Ejemplo de plan de entrenamiento
Un entrenamiento de un día en circuito puede constar de los trabajos siguientes, repartidos en tres etapas:

  • Primera: debe contener una prensa de piernas, trabajo de abductores en máquina, tirante musculador y abdominales superiores.
  • Segunda: En la que conste trabajo de extensión de cuádriceps, trabajo de gemelos y de isquiotibial en máquina y transverso.
  • Tercera: Que conste de sentadillas, trabajo de glúteos en máquina, trabajo propioceptivo de pies y abdominales oblicuas.

Riesgo de lesiones
No obstante, hay deportistas que, por unos motivos u otros, no siguen un plan de entrenamiento específico, como podría ser el que acabamos de exponer, pudiendo ocasionar lesiones.
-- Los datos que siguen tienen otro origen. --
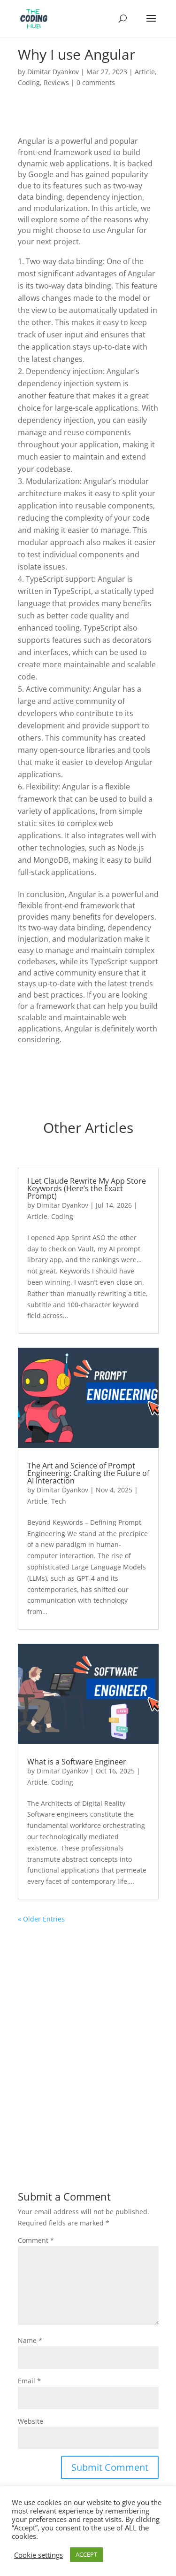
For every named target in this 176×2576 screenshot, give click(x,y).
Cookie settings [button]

Según los entrenadores personales de Coach Sport, “muchas personas que entrenan por libre sin un buen asesoramiento y sin tener en cuenta muchos factores del entrenamiento, pueden generar descompensaciones que pueden provocar lesiones de sobrecarga”. También añaden que, “las cargas erróneas, una técnica de ejecución del ejercicio mal hecha, realización de ejercicios inadecuados, una mala hidratación, alimentación y descansos, y un aumento de peso corporal excesivo son aspectos que pueden provocar un aumento del riesgo de padecer lesiones”.